Getting Caught Up in a Religious Show



All the believers were one in heart and mind. No one claimed that any of their possessions was their own, but they shared everything they had. With great power the apostles continued to testify to the resurrection of the Lord Jesus. And God's grace was so powerfully at work in them all that there were no needy persons among them. For from time to time those who owned land or houses sold them, brought the money from the sales and put it at the apostles' feet, and it was distributed to anyone who had need.
   Joseph, a Levite from Cyprus, whom the apostles called Barnabas (which means "son of encouragement"), sold a field he owned and brought the money and put it at the apostles' feet.—Acts 4:32-37


Now a man named Ananias, together with his wife Sapphira, also sold a piece of property. With his wife's full knowledge he kept back part of the money for himself, but brought the rest and put it at the apostles' feet.
  Then Peter said, "Ananias, how is it that Satan has so filled your heart that you have lied to the Holy Spirit and have kept for yourself some of the money you received for the land? Didn't it belong to you before it was sold? And after it was sold, wasn't the money at your disposal? What made you think of doing such a thing?
  You have not lied just to human beings but to God."
  When Ananias heard this, he fell down and died. And great fear seized all who heard what had happened. Then some young men came forward, wrapped up his body, and carried him out and buried him.
   About three hours later his wife came in, not knowing what had happened. Peter asked her, "Tell me, is this the price you and Ananias got for the land?"
   "Yes," she said, "that is the price."
   Peter said to her, "How could you conspire to test the Spirit of the Lord? Listen! The feet of the men who buried your husband are at the door, and they will carry you out also."
  At that moment she fell down at his feet and died. Then the young men came in and, finding her dead, carried her out and buried her beside her husband. Great fear seized the whole church and all who heard about these events.—Acts 5:1-11

Here's a story that might seem as if it belongs in the Old Testament rather than the New. The story related by our keynote passage begins with an idyllic picture of new Christians, living together and sharing their lives. But then, in the midst of this upbeat picture of God's favor and blessings, comes a depressing story of a man and his wife who gave an offering to God, but misrepresented the actual amount of how much they gave. In the middle of this time when God's grace was so powerfully at work in them all (Acts 4:33) God took the life of this husband and wife.

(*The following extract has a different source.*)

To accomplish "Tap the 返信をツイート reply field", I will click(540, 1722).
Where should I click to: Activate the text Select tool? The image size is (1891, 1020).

Our keynote passage causes us to ask: What does God taking the life of this man and wife have to do with his grace? Let me offer seven points to ponder as we consider the implications and teachings we can glean from this passage:

#1 Let's first examine what this passage doesn't mean. This passage has been misinterpreted as a warning. The account of the sin of Ananias and Sapphira has been, and continues to be, preached to wide-eyed congregations and Sunday schools and classes at Bible colleges as a threat— "God might do the same thing to you if you lie to the leadership of the church." People are told by a religious authority, "If you don't tell the truth, you might suffer the same fate as Ananias and Sapphira."

The story of Ananias and Sapphira does not appear in the book of Acts so that religious authorities can use it to beat people into submission!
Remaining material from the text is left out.